Como a pretensão dos recorrentes é, claramente, obter o reconhecimento da aquisição da propriedade do estabelecimento não por via da doação (nula) mas por via da usucapião, a única questão que se coloca nos autos é a de saber se os réus tinham a posse do estabelecimento comercial (rectius, se os actos materiais que exerceram sobre o estabelecimento possuem características para serem qualificados como de verdadeira posse), se essa posse era pública e pacífica, se essa posse se prolongou pelo tempo suficiente para permitir a aquisição do direito correspondente aos actos de posse por usucapião.
É conhecido que grande parte da doutrina e da jurisprudência tem admitido a posse do estabelecimento comercial (v.g. Acórdão da Relação de Coimbra de 17.10.2017, proc. n.º 235/11.0TBMIR.CI), e até mesmo a usucapião (v.g. Acórdão da Relação do Porto de 26.09.2016, proc. n.º 1248/13.3T2AVR-A.PI), a coberto do argumento de que o «estabelecimento comercial constitui uma verdadeira unidade jurídica, objecto de direito de propriedade sendo como tal susceptível de posse e de reivindicação».
Para o Prof.
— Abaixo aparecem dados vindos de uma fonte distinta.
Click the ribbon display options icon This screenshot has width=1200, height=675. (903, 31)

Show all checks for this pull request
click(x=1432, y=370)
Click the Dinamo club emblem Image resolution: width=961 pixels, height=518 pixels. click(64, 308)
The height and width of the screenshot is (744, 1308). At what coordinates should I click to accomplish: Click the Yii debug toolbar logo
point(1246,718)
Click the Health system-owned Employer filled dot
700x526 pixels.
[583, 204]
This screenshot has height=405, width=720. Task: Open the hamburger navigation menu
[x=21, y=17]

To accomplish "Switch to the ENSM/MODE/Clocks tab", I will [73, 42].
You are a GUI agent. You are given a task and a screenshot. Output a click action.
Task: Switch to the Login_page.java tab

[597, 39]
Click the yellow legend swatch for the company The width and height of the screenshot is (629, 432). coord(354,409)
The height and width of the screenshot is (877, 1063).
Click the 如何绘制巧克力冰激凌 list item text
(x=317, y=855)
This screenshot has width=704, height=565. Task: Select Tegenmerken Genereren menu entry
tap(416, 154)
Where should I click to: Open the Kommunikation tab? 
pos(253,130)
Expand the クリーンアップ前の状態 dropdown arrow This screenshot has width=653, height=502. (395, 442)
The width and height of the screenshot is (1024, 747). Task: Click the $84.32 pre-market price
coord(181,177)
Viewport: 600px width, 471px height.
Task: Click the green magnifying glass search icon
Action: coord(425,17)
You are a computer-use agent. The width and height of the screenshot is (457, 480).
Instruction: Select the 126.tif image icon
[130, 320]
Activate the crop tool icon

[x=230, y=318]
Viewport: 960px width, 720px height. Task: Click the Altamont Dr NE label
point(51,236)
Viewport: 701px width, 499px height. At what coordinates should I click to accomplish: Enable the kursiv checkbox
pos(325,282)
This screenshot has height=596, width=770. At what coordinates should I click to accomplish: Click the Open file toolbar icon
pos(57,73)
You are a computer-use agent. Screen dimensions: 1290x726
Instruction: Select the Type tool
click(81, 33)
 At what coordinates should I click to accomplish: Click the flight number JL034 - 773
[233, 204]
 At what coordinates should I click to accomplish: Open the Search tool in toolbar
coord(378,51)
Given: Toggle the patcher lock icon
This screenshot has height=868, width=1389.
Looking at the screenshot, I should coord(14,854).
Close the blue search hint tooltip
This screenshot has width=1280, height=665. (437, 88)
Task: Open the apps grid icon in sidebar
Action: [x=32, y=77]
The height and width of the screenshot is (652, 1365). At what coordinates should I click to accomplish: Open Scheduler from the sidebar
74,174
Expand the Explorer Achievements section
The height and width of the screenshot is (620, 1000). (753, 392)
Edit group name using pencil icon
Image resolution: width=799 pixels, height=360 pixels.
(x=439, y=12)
Orlando de Carvalho, in Direito das coisas: do direito das coisas em geral, Coordenação: Francisco Liberal Fernandes e outros, 1.ª Edição, 2012, pág. 272, «passíveis de posse são todos os bens passíveis de domínio, ou seja, e genericamente, todas as coisas. Na possessio rei, …, só o eram as coisas corpóreas e simples - as res unitae corporales -, mas a sensibilidade dominial evoluiu, e hoje, …, o conceito de coisa estende-se às coisas incorpóreas e complexas (mormente às coisas compostas funcionais, em que se inclui o estabelecimento mercantil). […] o estabelecimento, constituindo um bem incorpóreo, é um bem que assenta num lastro, maior ou menor, de valores ostensivos, ou seja, com relevo jurídico-económico fora do próprio estabelecimento, valores que quase sempre incluem valores materiais, o que torna ainda menos inverosímil o exercício de poderes empíricos sobre o complexo.»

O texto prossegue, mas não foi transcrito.